I was eager to start my first fifteen minutes. I got the kitchen timer ready.  But I knew that if I went into the fifteen minutes without a plan, I could choke and I was--I hate to admit it--afraid to use my first 15 minutes for actual writing on my thesis, so before I set the timer, I reassured  myself that the first fifteen minutes would be spent on brainstorming a plan for completing the thesis.  I won't bore you with the blow by blow of this fifteen minutes, but I will say that I settled in quickly and used the time making a list of 15 minute tasks--look up this and that, write a paragraph explaining x, read this source.  When the first 15 was over, I was satisfied, but I also knew that if I didn't do a writing task that day, I would still be doomed, that I would be using my new program as a very elaborate form of procrastination.  So, not long after (knowing me there was probably snacks, tea, some heavy sighing), I set the timer again and valiantly chose a writing task from the list.

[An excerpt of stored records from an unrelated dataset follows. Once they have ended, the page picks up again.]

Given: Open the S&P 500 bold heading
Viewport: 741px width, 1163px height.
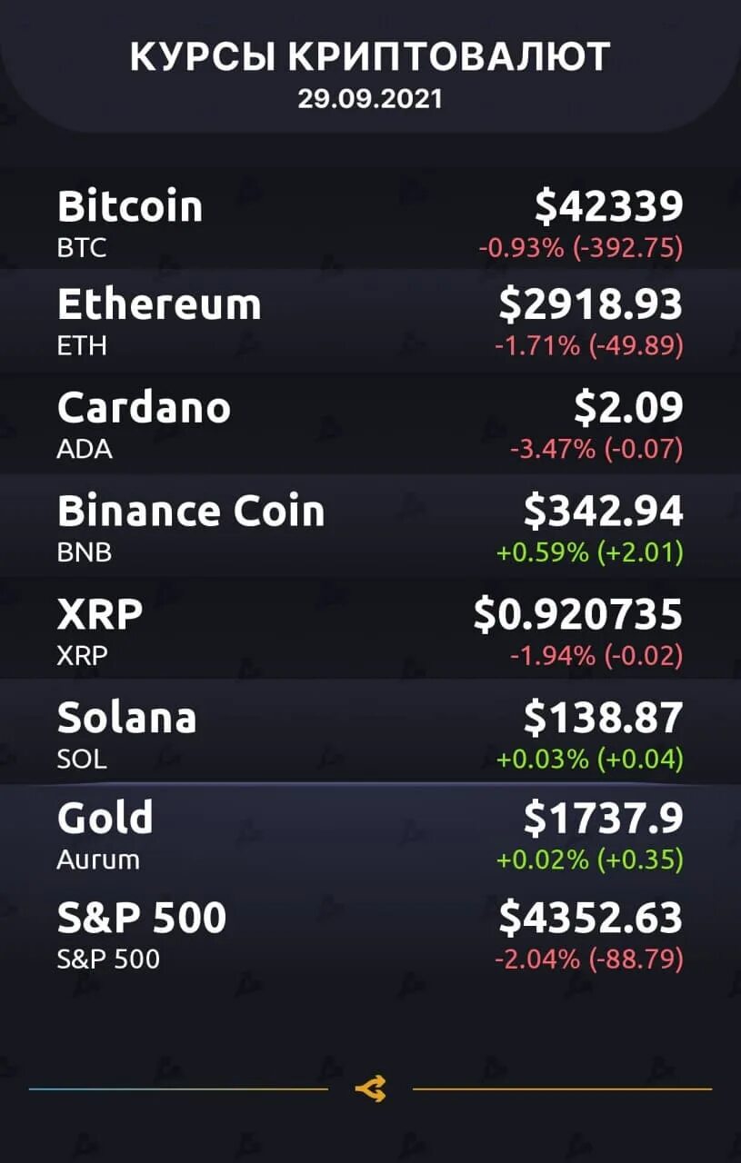Looking at the screenshot, I should pos(142,918).
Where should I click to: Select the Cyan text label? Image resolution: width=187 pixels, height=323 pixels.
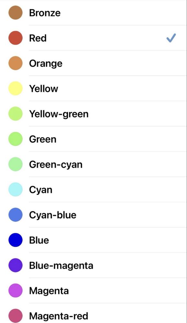point(41,190)
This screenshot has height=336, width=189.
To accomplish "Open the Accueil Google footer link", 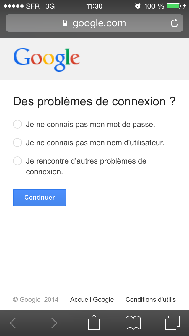I will coord(92,300).
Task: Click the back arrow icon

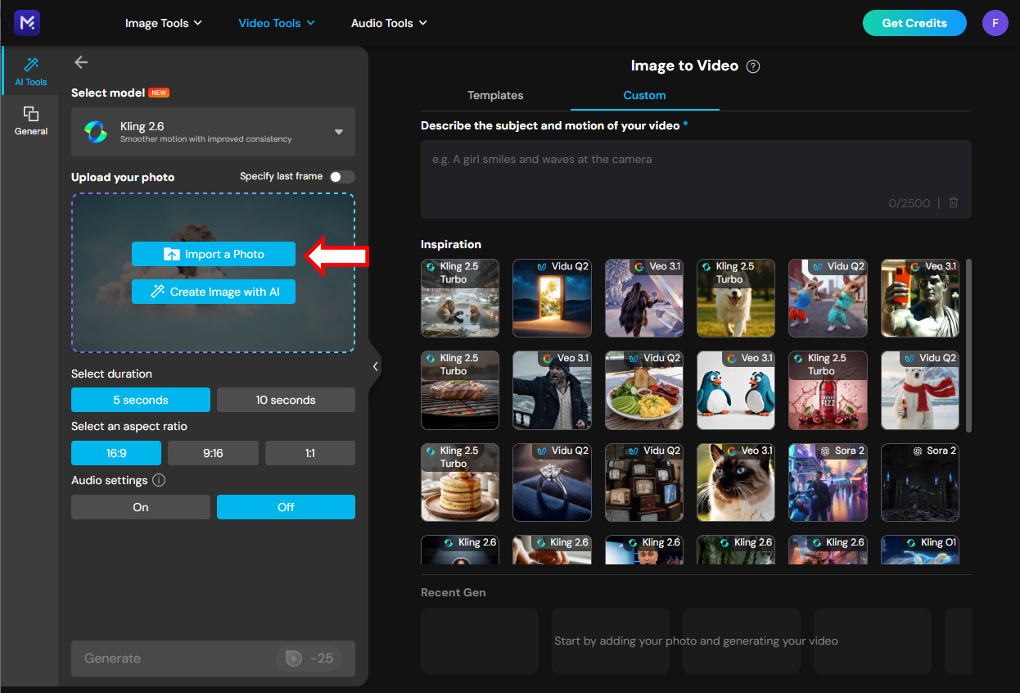Action: click(x=81, y=62)
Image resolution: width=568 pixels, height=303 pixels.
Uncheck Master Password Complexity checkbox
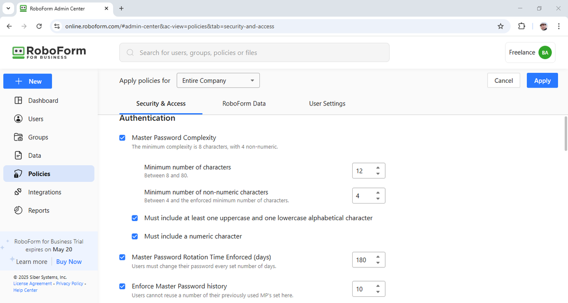[123, 138]
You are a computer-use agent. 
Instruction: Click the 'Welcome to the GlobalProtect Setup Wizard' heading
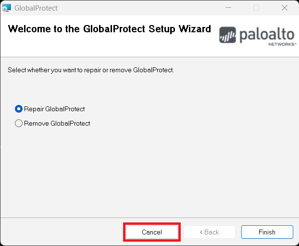pos(109,29)
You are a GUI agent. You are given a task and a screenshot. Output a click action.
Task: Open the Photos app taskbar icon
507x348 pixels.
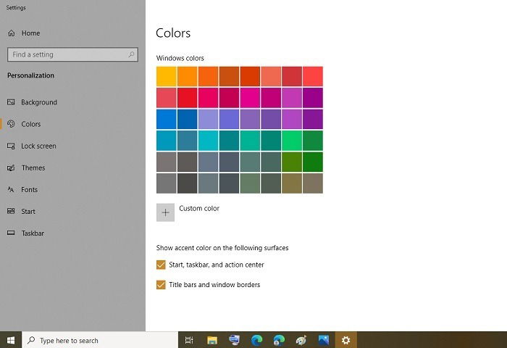click(x=323, y=340)
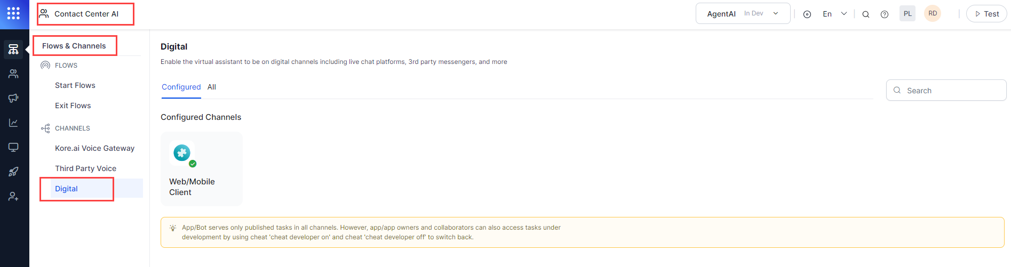Image resolution: width=1011 pixels, height=267 pixels.
Task: Open the nine-dot app launcher grid
Action: (13, 13)
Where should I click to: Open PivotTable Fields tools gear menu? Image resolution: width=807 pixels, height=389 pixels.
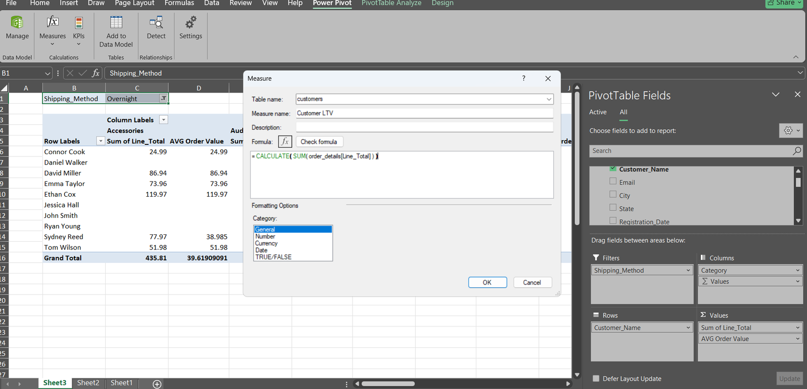(790, 131)
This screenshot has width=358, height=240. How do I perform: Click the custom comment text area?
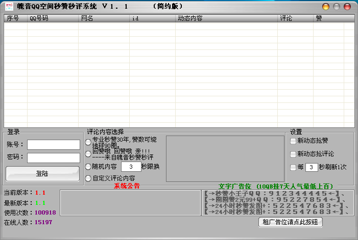tap(225, 159)
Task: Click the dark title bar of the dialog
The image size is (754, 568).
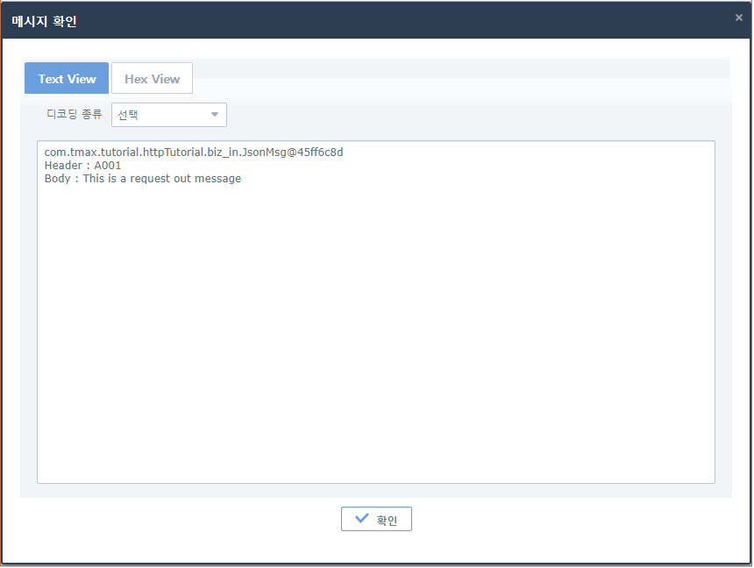Action: click(395, 19)
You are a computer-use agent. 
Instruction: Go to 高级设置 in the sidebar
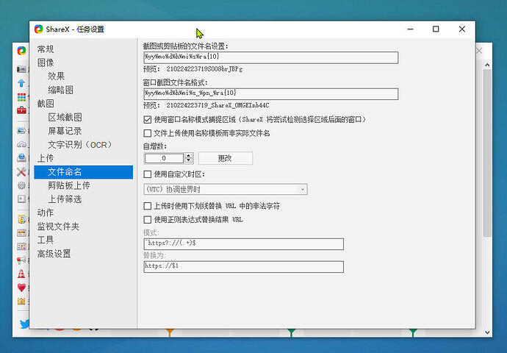pyautogui.click(x=54, y=254)
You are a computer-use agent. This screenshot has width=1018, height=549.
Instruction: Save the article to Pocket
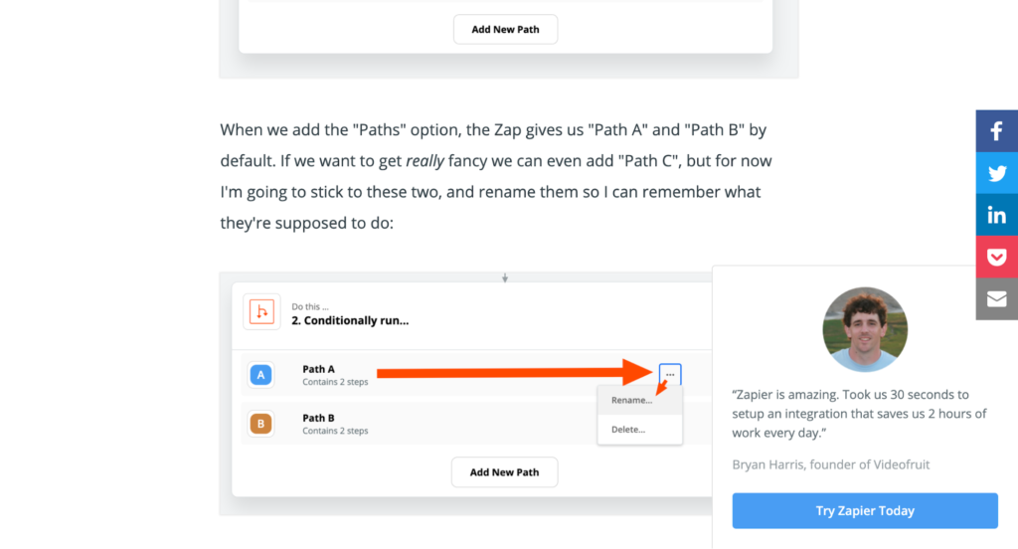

Reader, I wrote. I wrote for 15 minutes.

You'd think it was a lunar landing the way I boast, but I knew after that fifteen minutes that the worst was over and that I would continue and soon the 15 minutes would turn into longer periods.  And by the end of the week, that's exactly what happened. I was now working for, gulp, several hours a day. Probably four hours. And the pages were piling up.  Two months from that first 15-minute session, I entered a small classroom and defended my thesis. I passed. I think everyone passes, but it was still glorious. But the most fabulous moment was a few days earlier when my desk jet printer spat out the last page of that thesis.  It was then that I did my Rock the Casbah victory dance.